Do the tactical ones count? FFT had some very good mechanics, including CT (essentially a proper way to work speed into turn order along with getting faster turns by not moving, not attacking, or both) increased damage vs charging enemies, good ol' flanking and height advantages (which even a lot of western tactical games don't bother with, having entirely flat terrain) and while silly, the zodiac alignment thing added another layer to things as well. Along with just a ton of cool individual ability mechanics like stealing, jumping, various status effects, geomancy, various reaction skills and movement abilities, being able to ride chocobos, dismount, and have them attack on their own... plenty of cool shit. The Faith/Brave mechanics were cool too, though abusing them led to some very OP shit.
Vanguard Bandits had some interesting rock/paper/scissors combat as well, with dodge vs counter vs defending various types of attacks, and a fatigue mechanic, so even weaker units could take on a powerful enemy by whaling on him till he's too exhausted to defend himself.
Brigandine is mostly bog standard combat mechanics as far as what abilities do and how damage is calculated and such, but the rune area each commander needed to keep monsters in was a nice touch, as was the option of taking down a commander to make his bodyguards disappear (doubly so vs a faction leader.)
FF10 actually had a good turn order system, with different abilities taking different amounts of time and fast characters getting multiple turns vs slow ones. The way stats scaled was interesting as well, I can't recall if it was quadratic or exponential but the difference between 50 str and 30 str was WAAAY more than 40% more damage, and a ~10 point difference between accuracy and evasion stats meant you were hitting air almost always.

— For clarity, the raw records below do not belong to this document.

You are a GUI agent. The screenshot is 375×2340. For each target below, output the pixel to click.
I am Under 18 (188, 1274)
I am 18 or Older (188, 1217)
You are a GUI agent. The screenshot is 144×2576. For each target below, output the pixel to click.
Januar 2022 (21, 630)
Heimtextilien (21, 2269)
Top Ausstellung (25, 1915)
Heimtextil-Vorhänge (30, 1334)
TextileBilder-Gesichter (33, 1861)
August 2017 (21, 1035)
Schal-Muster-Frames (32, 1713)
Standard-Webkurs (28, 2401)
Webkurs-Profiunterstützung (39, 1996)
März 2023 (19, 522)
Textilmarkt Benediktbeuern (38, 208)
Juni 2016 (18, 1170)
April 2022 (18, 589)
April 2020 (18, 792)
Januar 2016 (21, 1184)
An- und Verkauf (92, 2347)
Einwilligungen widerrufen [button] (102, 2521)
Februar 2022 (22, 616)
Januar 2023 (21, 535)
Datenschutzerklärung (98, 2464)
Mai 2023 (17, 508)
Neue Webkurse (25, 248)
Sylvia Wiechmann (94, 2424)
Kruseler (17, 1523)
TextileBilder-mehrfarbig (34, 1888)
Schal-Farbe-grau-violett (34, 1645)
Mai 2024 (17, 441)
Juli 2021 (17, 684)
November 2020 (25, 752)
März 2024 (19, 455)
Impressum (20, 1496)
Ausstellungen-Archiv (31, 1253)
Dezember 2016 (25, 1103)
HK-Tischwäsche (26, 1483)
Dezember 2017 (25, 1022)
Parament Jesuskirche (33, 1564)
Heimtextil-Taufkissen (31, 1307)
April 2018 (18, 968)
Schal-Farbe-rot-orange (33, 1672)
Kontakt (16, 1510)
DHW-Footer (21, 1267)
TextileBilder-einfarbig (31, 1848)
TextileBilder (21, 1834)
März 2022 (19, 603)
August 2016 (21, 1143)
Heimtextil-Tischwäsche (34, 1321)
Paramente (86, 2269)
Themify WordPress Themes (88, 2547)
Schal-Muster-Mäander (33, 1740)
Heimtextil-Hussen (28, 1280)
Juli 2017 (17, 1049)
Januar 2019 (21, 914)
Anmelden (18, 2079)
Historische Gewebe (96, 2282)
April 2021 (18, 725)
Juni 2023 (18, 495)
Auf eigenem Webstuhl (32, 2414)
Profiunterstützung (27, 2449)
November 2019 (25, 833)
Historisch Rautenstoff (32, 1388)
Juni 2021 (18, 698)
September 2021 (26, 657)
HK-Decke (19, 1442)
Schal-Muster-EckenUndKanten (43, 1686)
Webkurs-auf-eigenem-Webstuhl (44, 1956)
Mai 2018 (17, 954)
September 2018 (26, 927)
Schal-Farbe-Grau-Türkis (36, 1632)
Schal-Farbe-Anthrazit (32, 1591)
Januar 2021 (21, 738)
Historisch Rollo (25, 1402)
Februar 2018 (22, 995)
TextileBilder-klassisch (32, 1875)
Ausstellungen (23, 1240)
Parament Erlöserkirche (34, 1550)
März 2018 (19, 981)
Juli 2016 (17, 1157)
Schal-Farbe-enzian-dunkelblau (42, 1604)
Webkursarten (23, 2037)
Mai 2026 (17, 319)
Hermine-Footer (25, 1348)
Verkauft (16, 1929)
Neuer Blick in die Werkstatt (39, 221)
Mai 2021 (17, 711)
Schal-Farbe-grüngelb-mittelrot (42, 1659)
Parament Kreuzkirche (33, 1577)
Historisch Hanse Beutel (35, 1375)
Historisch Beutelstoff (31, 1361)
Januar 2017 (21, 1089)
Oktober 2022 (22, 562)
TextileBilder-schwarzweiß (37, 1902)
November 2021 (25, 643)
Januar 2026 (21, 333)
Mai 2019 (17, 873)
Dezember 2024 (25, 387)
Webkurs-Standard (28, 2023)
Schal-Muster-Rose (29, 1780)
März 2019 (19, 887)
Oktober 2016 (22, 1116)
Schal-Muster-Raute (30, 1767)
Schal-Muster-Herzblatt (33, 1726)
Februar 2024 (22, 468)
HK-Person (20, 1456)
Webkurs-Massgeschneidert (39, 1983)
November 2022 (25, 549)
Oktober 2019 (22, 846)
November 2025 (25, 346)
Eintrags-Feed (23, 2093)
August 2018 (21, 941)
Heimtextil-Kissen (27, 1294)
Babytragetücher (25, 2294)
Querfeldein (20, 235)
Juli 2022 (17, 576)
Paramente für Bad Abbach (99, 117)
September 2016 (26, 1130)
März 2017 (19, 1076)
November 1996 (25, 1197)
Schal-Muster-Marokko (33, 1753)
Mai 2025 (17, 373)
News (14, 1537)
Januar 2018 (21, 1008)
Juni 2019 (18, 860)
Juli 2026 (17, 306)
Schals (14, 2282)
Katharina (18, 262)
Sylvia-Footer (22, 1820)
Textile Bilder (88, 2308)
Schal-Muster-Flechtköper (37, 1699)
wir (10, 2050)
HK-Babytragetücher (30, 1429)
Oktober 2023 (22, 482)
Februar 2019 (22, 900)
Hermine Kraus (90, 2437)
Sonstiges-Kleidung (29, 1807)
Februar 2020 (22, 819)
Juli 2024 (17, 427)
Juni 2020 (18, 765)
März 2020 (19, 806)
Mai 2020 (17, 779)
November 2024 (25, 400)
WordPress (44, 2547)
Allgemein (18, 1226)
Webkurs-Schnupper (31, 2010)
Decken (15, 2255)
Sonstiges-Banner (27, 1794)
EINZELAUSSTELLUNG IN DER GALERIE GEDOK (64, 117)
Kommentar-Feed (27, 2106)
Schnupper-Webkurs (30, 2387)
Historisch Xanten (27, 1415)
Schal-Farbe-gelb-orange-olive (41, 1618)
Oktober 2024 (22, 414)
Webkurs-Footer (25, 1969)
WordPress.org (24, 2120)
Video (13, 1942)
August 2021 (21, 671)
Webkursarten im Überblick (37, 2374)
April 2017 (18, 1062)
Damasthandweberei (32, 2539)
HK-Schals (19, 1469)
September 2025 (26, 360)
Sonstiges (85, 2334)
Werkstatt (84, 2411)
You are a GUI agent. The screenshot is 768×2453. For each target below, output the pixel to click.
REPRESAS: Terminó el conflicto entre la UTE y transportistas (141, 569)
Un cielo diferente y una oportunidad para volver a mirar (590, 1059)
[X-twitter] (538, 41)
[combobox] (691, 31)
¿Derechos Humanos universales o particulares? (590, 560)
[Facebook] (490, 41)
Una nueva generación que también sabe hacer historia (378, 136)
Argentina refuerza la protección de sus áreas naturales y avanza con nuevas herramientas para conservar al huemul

The rage mechanic introduced in lufia 2 and copied by the FF series is a good one too. Was especially good in lufia 2 since you could customize what you used it for with equipment, making gear not just a matter of best stats in slot.
Ogre Battle's system of units getting multiple turns in each 'round' of combat and the potential to win without killing your opponent (or lose without dying) was interesting as well. Excellent campaign and character growth mechanics too.
Breath of Fire series has had some interesting mechanics over the years as well. 3 had a very cool dragon system that essentially let you make a custom character on the fly in combat ranging from glass cannons to tanks that replaced your party and a bunch of weird niche cases, assuming you had the right genes available. Pity you spend much of the game without much selection and they weren't balanced all that well, or needed since most fights were too easy. BoF 5: DQ is more noteworthy for it's out of combat mechanics I suppose, it certainly had unique combat but I found it pretty tedious for the most part.
Front Mission series (I really only played 3) with it's locational damage and pilot ejection (and mech capture!) mechanics was really cool as well. Actually the combat skills were pretty cool too. Watching your ace melee pilot walk up and just unload on some poor fuck with half a dozen swings (essentially a high tiered crit since multiple skills proccing gave multiple attacks, and was quite rare) always felt amazing. And the different weapon types all felt pretty unique due to the variations in range, the way they tended to deal locational damage, their elements, etc.
Star Ocean 2 had some cool combat mechanics in regards to different types of knockback, float (vertical juggling, basically), stun, blocking, etc. mechanics and varied enemy types. A heavy knight with a shield might need to be struck from behind (or with magic) while a lighter mage can be hit head on. But while you might one shot that mage, something like a ninja or berserker might get knocked back really far by certain attacks and thereby escape being caught in a combo, so you'd want to use attacks that knock them up rather than back, unless you wanted to keep them at a distance, in which case you could use the knockback defensively. All that kinda stuff along with the various randomly activating battle skills made things a lot more dynamic than you'd expect. Although the difficulty was lacking by default and on higher settings it turned into 'How do I cheese this game?'
Earthbound's rolling HP meter (essentially it took some real world time before a big hit would finish dealing the damage as the numbers ticked down, giving you a chance to heal or land a last desperate attack) was a neat quirk and much better implementation of adding real time to make combat intense than shit like timed hits or the botched ATB system present in CT and FF4-9.
Phantasy Star's system of techniques (which use a pool of generic points) vs skills (which can be used a specific number of times each individually before resting, so you might have an uber heal you can use once before resting regardless of everything else) was pretty cool, along with a cool combo system pretty similar to chrono trigger's.
SaGa Frontier has some really cool combat mechanics, including the HP/LP/WP/JP system (basically two different health pools and two different 'magic' pools) learn new special attacks (or immunities to certain attacks!) during battle, especially in desperate situations, and a rather unique take on the combo system that has combos occur dynamically based on attack traits rather than a bunch of pre scripted ones. Character growth and the different races was really cool as well, along with some really cool spell effects like glass shield, overdrive, stasis, light sword, and a bunch of other cool shit.
Plenty of jrpgs have interesting mechanics, they're just wasted because they didn't bother to tune the difficulty so they matter. Pretty much all these games have some pretty simple strategies that, while perhaps not optimal, are good enough to handle all threats in a repetitive way.